Keith:
We have completely different purposes for our boats from each other, your concern is always to be able to drag the fully configured and loaded boat up above the high tide mark (which I know can be daunting).
I don't really care about that, my biggest concern is how heavy is just the main hull itself and how easy is it to load just the basic hull with everything completely removed out of the boat, (ie... all seats, mirage drives, etc, with the only just the empty hull), and how the heck to get the dang thing on my roof.
We have about 250k road miles with trailers in tow and Hobie mirage sailing kayaks on the roof over the last ten yrs or so, (prior to that it was canoes). We are actually going on another monster 3 month trip this summer, trying to visit as many national parks as we can, I'm guessing by the end of the summer we will have another 8k to miles under our belt.
Our TI is a 2012 model, and our old Oasis was a 2007 model, I don't know beans about any other boats. But I have loaded our boats on and off of roofs if I had to guess at least 500 times now (I honestly have no idea, don't keep track).
There is definately a set routine on how to do it all by yourself ( I've never had any help, not even once). I'm just an itty bitty old fat guy (mid 60's... 5'6" and 230lbs).
I weighed our old Oasis hull and it weighed 90 lbs. I weighed our 2010 TI empty hull and it weighed 100lbs, our 2011 weighed 103 lbs, and our 2012 empty hull weighed 105 lbs. This is all with everything possible removed from the boats (including all seats, mirage drives, gear, (and water lol)).
As you can see from the pics below, with the Oasis and the TI in loading position, there is a huge difference in the fulcrum point when lifting the rear of the boat (the hard part). Lifting the bow part is actually pretty easy, especially if you have one of those tilting T bars. Where I have gotten hurt a couple times is lifting the rear (mostly the Oasis, never the TI).
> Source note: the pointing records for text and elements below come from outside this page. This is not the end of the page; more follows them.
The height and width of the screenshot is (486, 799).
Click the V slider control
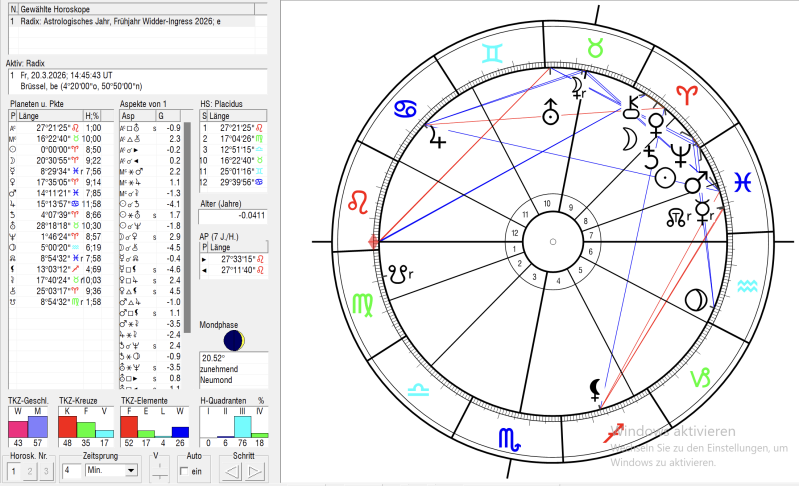click(x=156, y=470)
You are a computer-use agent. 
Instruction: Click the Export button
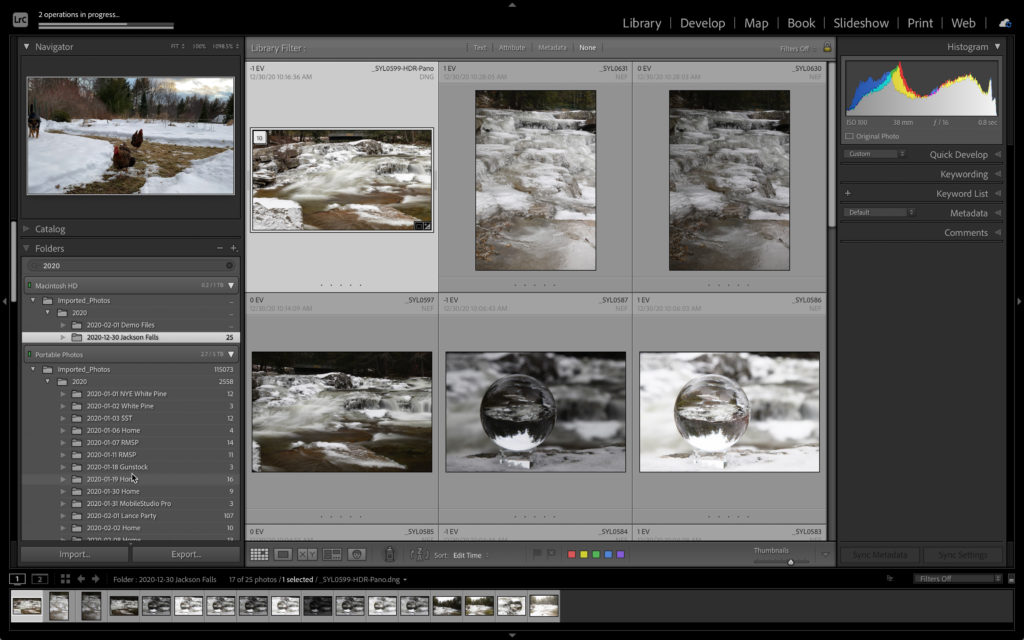186,554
Showing both Oasis and TI in ready to lift position, (notice the balance point), with the Oasis you are dead lifting 85 lbs, with the TI you are dead lifting under 60 lbs.
This pic shows your starting point for lifting both boats (red = Oasis, yellow = TI)
This pic shows the safety rope (blue), while lifting you tug on the safety line to help pull the bow down (makes lifting way easier, and prevents the boat from sliding back)
Here is one of our old Yukon Denali's (we wore out three of them) with the boat ready to go to our Key west house (without our camper). For many years we made that stupid 350 miles trip once a month, kayaks on the roof.
This is our current setup (camper in background), where our TI will live hopefully all summer.
What we have now takes me much less time to get down than our old setup, where we had an Oasis and a revo up on the roof, (and sometimes a second revo, (3 boats on the roof). What a PIA that was getting all that down and rigged all by myself. The boats lived on the roof all thru summer, late may thru early sept ever year.
Wooden 1.5" dia cloths line poles (home Depot) just laying on the roof rack (not tied down) are the best method I have found for supporting the boat on the roof in the hot sun all summer.
When the boat is not on the roof, everything is removed from the car (no remaining roof racks), this way you can park in parking garages and such, (lol, I tore off a set of roof racks going into the garage at Tampa airport once (oops).
Of course when local we just keep the boat on our boat trailer in the garage (the boat lives in the garage on the trailer when we are home). Takes all of five minutes to pull out of the garage, hook up and go.
I don't know what to tell anyone else, I have no idea about the other models, or the newer version of any of these boats. I have never been in an AI or AI2, so I know nothing about them. We almost always have 3-4 people along, so having the TI as our general purpose familys boat works out well for us.